= Coventry Herald =

The Coventry Herald, Coventry Herald and Observer or the Coventry Herald and Free Press was a newspaper that was established in 1808 by Alderman Nathaniel Merridew, a ribbon warehouseman and Congregationalist, in Coventry, England, and ran in print until 1940.

== Coventry Herald (1808–1830) ==
Merridew's Whig and Dissenting views were initially represented by the newspaper and it was the recognized publication of the Liberal party in Coventry. The newspaper's control was given to Alderman Nathanial's third son Henry upon his death. Originally just the Coventry Herald, a political disagreement in 1828 with the Liberal party led to a competing newspaper, the Coventry Observer to be formed in 1828.

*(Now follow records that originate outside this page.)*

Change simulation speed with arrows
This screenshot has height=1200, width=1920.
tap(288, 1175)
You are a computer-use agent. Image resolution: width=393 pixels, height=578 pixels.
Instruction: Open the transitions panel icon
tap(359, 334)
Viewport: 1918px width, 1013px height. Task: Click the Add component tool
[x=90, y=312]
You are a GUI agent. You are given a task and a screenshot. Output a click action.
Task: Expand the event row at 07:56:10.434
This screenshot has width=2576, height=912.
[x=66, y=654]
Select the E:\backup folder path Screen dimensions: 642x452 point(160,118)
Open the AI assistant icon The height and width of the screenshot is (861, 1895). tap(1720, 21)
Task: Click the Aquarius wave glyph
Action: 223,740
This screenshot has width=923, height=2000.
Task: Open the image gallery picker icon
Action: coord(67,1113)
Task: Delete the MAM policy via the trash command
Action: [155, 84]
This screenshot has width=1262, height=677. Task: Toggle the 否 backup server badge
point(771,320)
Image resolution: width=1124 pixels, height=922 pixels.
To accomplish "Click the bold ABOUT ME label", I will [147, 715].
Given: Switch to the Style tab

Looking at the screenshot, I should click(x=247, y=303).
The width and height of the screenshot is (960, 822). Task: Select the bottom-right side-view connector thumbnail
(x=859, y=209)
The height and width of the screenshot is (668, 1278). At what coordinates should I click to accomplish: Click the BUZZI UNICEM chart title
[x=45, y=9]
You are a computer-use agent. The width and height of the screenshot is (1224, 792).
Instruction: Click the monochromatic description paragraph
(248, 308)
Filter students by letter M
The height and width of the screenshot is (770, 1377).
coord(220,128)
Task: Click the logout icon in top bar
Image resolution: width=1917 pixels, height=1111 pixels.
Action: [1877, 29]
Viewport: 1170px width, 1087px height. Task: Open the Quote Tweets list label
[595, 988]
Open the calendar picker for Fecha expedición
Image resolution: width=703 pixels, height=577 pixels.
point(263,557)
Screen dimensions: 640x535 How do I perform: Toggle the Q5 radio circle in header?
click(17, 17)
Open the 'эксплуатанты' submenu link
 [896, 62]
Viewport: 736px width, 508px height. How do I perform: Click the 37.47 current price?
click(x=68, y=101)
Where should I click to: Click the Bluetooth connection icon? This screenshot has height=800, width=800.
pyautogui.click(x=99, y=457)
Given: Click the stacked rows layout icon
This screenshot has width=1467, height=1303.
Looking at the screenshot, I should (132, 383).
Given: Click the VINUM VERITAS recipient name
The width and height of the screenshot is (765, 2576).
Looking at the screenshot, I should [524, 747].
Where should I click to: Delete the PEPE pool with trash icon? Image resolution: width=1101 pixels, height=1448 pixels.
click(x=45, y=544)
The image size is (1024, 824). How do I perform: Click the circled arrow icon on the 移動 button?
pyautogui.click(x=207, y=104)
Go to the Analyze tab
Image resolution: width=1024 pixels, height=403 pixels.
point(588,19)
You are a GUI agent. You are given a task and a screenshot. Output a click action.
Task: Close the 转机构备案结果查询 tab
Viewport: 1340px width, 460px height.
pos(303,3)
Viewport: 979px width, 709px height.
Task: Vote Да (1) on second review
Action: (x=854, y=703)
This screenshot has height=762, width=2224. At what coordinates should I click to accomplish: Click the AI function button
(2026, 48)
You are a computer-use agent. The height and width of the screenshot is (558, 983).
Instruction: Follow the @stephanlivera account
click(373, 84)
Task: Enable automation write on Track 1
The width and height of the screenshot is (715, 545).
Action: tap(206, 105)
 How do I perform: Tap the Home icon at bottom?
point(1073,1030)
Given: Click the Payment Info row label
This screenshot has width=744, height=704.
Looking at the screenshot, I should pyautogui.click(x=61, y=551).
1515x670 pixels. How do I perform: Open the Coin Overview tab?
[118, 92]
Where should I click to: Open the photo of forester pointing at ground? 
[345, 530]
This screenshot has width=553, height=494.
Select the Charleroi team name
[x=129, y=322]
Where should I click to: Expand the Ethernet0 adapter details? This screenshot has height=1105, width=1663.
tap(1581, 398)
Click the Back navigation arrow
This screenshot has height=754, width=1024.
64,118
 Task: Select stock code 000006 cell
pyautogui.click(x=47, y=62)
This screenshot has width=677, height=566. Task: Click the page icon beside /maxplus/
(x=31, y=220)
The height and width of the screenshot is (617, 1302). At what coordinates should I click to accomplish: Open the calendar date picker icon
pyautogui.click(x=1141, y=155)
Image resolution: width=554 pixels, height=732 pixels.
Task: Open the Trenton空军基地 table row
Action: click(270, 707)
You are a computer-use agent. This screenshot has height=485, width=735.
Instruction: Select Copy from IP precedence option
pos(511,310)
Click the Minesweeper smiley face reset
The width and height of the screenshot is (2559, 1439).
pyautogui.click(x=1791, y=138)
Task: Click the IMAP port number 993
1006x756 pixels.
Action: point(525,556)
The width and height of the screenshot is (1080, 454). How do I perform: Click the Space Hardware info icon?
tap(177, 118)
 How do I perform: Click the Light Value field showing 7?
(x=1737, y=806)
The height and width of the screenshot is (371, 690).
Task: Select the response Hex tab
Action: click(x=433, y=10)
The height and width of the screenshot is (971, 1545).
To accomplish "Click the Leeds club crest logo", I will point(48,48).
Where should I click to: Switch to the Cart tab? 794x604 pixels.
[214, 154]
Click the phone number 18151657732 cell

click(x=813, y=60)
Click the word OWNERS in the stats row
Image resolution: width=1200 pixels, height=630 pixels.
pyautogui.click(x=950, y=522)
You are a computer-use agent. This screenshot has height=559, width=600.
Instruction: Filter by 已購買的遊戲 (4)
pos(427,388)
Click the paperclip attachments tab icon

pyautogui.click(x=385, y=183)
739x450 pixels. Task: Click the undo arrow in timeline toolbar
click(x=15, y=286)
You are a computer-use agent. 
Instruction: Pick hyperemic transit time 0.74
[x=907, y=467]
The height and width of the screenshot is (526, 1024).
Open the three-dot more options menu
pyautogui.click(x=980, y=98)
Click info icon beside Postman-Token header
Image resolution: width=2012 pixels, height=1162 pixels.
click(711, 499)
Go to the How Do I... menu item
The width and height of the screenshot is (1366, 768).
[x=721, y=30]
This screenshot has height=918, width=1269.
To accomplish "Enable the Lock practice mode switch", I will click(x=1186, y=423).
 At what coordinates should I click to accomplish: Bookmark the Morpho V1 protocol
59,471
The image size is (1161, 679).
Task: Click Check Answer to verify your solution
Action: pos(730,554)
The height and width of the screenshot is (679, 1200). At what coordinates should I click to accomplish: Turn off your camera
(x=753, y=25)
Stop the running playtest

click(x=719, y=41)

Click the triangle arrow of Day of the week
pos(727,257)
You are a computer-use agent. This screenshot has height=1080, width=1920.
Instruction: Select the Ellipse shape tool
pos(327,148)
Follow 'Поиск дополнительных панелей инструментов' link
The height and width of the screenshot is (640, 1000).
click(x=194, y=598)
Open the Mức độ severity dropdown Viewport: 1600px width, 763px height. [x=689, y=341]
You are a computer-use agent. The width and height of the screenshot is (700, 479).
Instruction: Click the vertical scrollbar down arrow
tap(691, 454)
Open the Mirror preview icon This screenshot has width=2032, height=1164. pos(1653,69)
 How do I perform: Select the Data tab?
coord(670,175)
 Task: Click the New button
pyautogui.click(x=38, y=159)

== Coventry Herald and Observer (1830–1863) ==
These papers were later merged into a single paper under Henry in 1830. Henry's business failed and he sold to John Turner (1842), and later opened a boarding hotel in Boulogne-sur-Mer. Successive owners include Charles Bray (1846) While owned by Bray, the newspaper published some of the earliest prose writing of George Eliot.

== Coventry Herald and Free Press (1863–1940) ==
The newspaper changed names again in 1863, after merging with the Free Press and Midland Express in 1863. During the 1860s, it was owned by Matthew Vincent, who claimed that he turned down an offer of £30,000 from Joseph Chamberlain to purchase it, because Chamberlain would have changed the political alignment of the newspaper. In 1914 they absorbed the Coventry Times. The paper stopped publication in 1940.

== Archives ==
Historical copies of the Coventry Herald, dating back to 1824, are available to search and view in digitized form at The British Newspaper Archive.

== The Coventry Observer (2014–present) ==
The Coventry Observer is a local weekly newspaper published by Bullivant Media.